The pandemic has magnified pre-existing financial and structural challenges experienced by arts nonprofits. On average, arts organizations hold fewer than four months of operating cash reserves. Such budget constraints, combined with an unclear picture of how and when cultural institutions will re-open, and under what conditions larger gatherings will be safely permitted, have exposed the financial fragility of this critical part of LA’s nonprofit sector. Further, inequities in arts funding in the U.S., particularly among small to medium-sized organizations and those that serve diverse communities, add to the financial stresses experienced by arts leaders.
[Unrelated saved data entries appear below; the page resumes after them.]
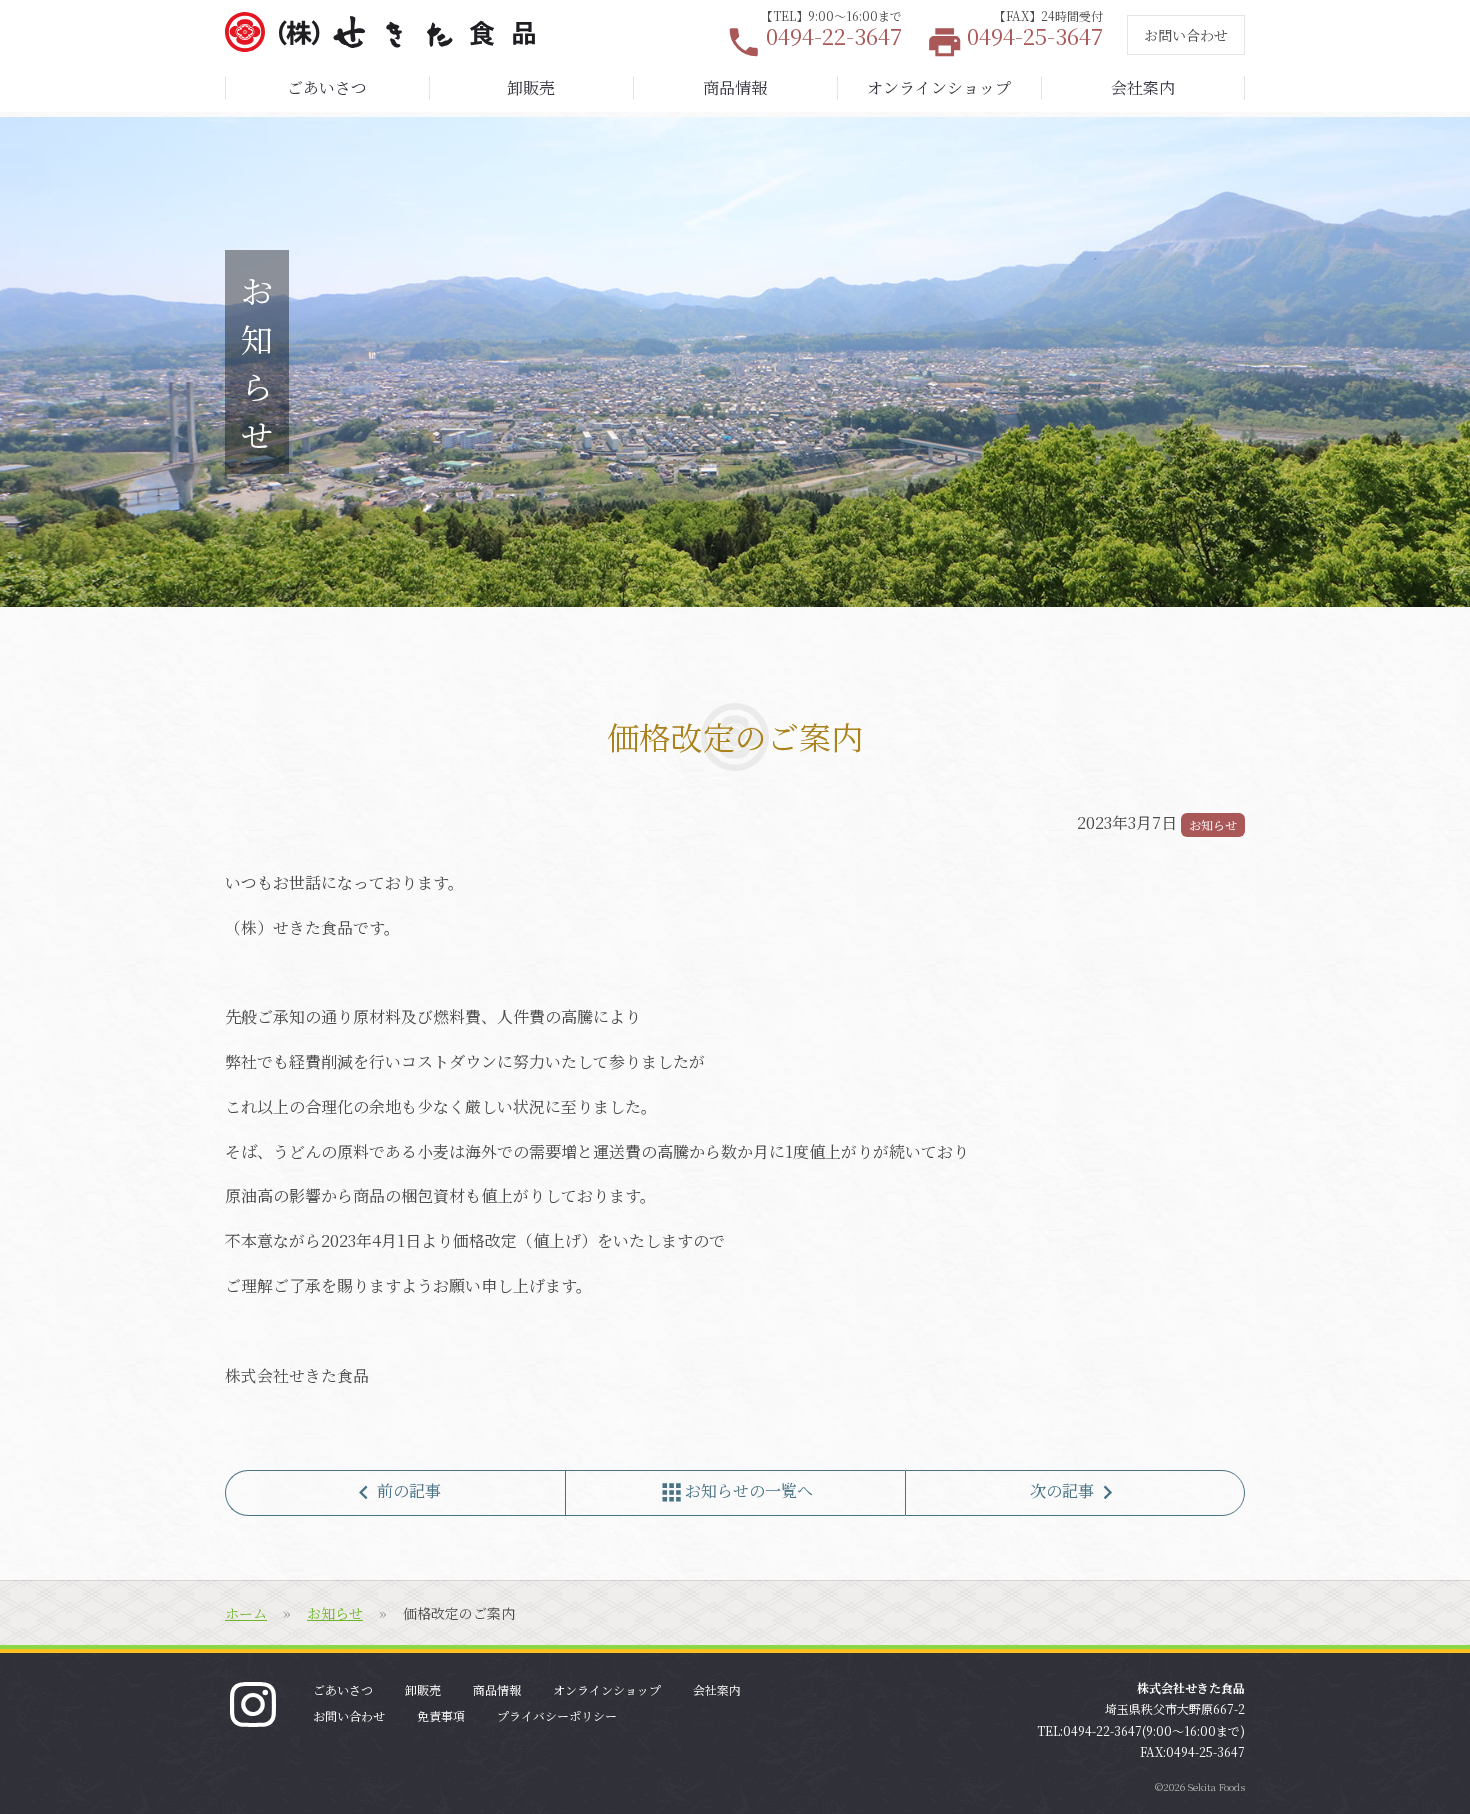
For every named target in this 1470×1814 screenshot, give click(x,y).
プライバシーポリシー (557, 1715)
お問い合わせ (1186, 35)
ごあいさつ (327, 87)
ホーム (246, 1613)
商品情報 (735, 87)
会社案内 (1143, 87)
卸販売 (531, 87)
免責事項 (441, 1715)
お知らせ (1213, 824)
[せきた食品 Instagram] (253, 1702)
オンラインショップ (939, 87)
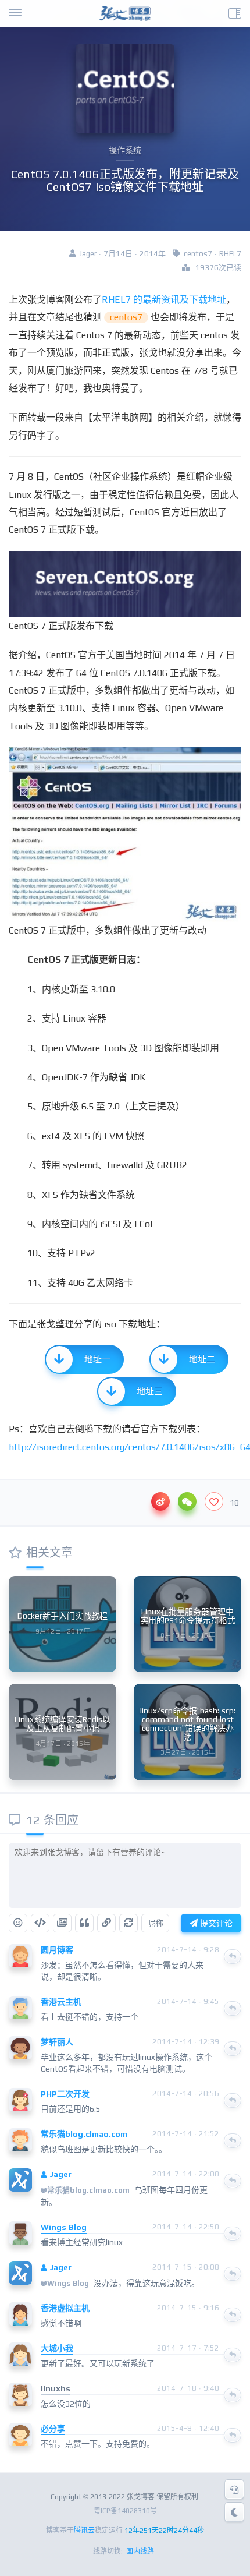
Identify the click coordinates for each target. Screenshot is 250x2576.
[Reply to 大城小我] (232, 2355)
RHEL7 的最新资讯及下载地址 (164, 299)
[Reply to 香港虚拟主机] (232, 2314)
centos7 (198, 253)
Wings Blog (64, 2227)
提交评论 (215, 1923)
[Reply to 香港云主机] (232, 2008)
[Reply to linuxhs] (232, 2395)
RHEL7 (230, 253)
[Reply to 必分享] (232, 2435)
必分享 (53, 2428)
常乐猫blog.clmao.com (84, 2134)
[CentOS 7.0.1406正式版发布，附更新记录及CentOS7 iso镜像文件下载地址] (125, 584)
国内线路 (140, 2551)
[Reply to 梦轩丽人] (232, 2048)
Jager (60, 2174)
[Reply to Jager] (232, 2181)
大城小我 (57, 2348)
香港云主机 (61, 2001)
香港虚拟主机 (65, 2308)
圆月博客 (57, 1950)
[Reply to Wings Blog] (232, 2234)
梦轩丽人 (57, 2042)
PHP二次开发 (65, 2093)
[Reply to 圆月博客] (232, 1956)
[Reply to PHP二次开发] (232, 2100)
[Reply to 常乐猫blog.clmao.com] (232, 2140)
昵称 (155, 1923)
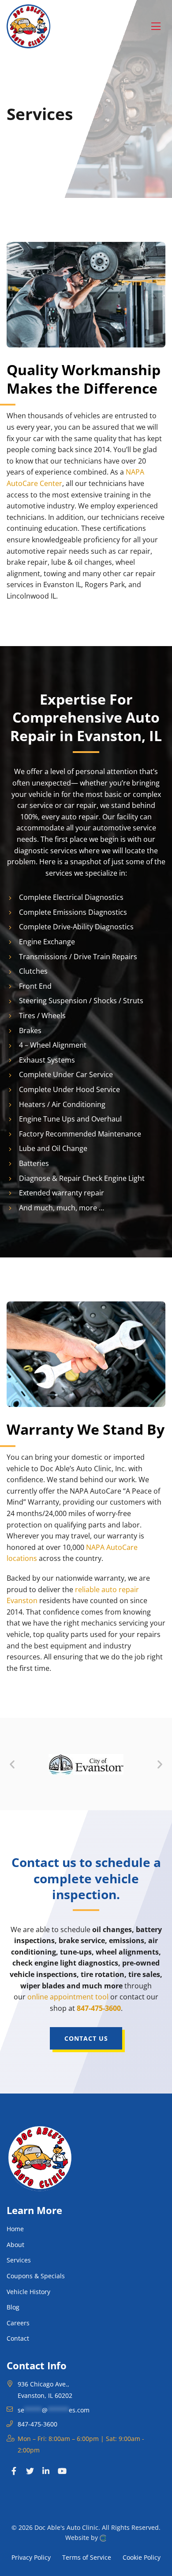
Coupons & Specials (36, 2276)
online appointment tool (67, 1997)
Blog (13, 2307)
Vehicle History (28, 2291)
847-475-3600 (99, 2008)
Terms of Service (86, 2557)
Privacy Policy (31, 2557)
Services (19, 2260)
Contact (18, 2338)
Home (15, 2229)
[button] (12, 1764)
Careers (18, 2323)
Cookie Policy (142, 2557)
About (15, 2244)
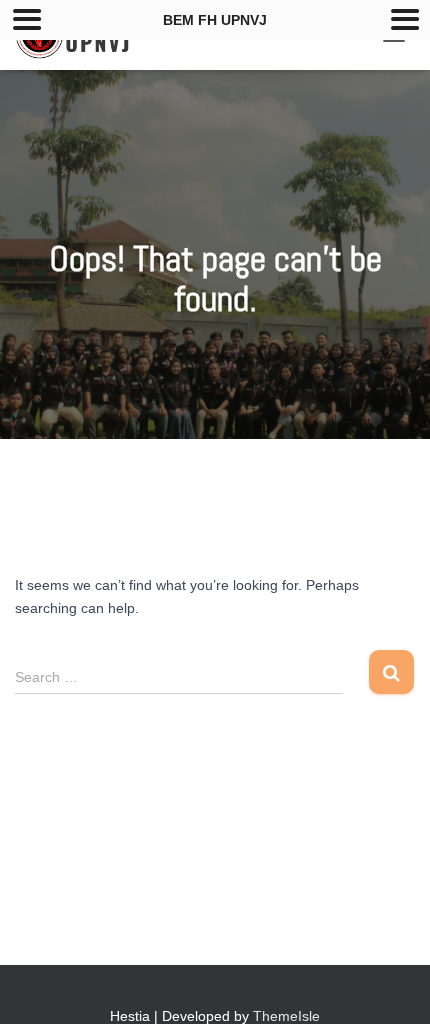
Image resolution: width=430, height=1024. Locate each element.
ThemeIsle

“The arts are vital to the wellbeing of our communities and our region's recovery in this pivotal moment, but our cultural sector cannot fulfill that mission without additional support,” said Kristin Sakoda, director of the Los Angeles County Department of Arts and Culture. “Driven by a public-private partnership, collective philanthropic effort, and a commitment to arts organizations that reflect our diverse cultures and communities, the LA Arts Recovery Fund will fortify nonprofits within our cultural ecology so they can fulfill their visions, now and into the future.”